My suggestion to my wife that Sacher-Masoch’s book
‘Venus in Furs’ may have inspired the Kotsker Rebbe’s slur
about all sinful Jewish people who attempt to look
just like a tsaddik who’s im Peltz, which means “tsaddik in fur,”
inspired my wife to tell me she would buy me the fur hat
worn by tsaddikim, called a shtreimel, making me a poet
in fur. Though I’m no Venus or a tsaddik, she’s a cat
who lives with me, her hot tin rov, but if she will
I hope no protests will be made by Figaro, the cat who
monopolizes in our home a coat of blackest fur,
his pelt, in German Pelz, in Yiddish Peltz. This
trusts his shtreimel will not cause this purrer to demur,
though if it does protest, he may enjoy this masochistically,
recalling Sacher Masoch, strangely, he a philosemite,
a paradox explained here in this poem cappermystically.
I hope my wife enjoys it and this poem, and she might.

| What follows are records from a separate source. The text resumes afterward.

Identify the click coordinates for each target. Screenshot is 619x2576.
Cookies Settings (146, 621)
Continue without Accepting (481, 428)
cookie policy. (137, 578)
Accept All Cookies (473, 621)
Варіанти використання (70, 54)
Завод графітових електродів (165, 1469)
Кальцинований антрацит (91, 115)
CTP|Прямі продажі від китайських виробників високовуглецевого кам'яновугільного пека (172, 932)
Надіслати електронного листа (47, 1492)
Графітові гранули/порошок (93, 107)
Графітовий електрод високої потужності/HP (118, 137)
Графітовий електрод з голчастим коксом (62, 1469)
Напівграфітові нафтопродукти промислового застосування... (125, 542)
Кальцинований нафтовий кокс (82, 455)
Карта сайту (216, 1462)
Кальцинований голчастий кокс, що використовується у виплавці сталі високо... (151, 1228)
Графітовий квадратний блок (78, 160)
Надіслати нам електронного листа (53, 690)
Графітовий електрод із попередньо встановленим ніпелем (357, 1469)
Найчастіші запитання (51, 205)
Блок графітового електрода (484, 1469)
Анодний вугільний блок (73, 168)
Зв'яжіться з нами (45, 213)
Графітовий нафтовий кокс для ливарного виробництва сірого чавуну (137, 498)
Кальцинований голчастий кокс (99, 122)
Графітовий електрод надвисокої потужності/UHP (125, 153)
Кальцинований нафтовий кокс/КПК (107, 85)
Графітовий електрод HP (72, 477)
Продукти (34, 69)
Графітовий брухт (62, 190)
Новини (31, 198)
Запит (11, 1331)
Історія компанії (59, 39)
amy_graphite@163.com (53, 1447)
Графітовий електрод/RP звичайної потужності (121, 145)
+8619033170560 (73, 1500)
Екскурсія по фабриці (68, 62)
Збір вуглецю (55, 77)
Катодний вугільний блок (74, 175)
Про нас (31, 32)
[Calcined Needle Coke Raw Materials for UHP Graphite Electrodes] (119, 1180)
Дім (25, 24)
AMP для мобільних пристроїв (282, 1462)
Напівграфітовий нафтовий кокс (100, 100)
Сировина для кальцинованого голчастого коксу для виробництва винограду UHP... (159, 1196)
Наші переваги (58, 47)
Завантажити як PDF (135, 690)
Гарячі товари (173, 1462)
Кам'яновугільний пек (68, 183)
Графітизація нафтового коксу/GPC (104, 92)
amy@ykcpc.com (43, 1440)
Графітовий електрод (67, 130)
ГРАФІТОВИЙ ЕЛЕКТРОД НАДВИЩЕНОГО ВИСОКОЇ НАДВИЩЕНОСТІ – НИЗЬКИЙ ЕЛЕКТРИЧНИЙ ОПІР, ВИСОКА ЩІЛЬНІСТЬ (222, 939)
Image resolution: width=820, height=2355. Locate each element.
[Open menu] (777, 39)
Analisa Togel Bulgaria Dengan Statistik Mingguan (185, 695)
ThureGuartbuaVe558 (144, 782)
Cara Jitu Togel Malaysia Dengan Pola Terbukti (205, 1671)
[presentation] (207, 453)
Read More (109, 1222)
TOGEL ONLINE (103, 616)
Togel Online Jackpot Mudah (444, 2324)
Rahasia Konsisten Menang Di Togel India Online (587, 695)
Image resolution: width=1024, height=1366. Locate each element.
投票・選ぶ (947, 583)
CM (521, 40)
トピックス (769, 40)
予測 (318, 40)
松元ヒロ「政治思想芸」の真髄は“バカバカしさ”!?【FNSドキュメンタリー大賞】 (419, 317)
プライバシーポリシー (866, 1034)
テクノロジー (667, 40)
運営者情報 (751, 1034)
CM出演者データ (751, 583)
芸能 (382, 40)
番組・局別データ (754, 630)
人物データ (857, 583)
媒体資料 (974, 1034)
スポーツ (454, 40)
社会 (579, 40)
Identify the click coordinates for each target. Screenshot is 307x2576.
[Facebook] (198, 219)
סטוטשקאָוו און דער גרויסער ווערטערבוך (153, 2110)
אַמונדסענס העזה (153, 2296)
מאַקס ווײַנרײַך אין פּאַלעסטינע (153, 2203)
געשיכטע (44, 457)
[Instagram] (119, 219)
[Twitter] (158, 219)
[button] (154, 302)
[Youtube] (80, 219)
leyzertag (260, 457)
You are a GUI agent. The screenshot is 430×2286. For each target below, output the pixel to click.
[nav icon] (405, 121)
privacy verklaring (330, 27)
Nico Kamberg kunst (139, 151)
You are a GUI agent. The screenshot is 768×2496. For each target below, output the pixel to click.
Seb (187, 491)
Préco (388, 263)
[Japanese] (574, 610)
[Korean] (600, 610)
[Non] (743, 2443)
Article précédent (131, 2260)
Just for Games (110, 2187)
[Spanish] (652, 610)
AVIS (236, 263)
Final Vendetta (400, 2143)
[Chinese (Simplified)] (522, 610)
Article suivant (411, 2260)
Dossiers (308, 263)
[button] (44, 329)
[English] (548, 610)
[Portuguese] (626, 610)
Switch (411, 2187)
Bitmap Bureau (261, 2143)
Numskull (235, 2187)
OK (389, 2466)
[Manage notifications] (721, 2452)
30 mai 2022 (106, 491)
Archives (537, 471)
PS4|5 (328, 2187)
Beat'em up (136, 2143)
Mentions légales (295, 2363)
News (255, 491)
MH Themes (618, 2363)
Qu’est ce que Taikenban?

Leopold von Sacher-Masoch, the 19th-century Austrian writer who inspired the term masochism, was an ardent philo-Semite. Born in Galicia, Spain, Sacher-Masoch wrote a volume of short stories, “Jewish Life: Tales from Nineteenth-Century Europe,” and edited a literary magazine expressing tolerance for Jews in Saxony. “Masochism and Philosemitism: The Strange Case of Leopold von Sacher-Masoch” is a 1982 article by David Biale, now Emanuel Ringelblum distinguished professor of Jewish history at the University of California, Davis.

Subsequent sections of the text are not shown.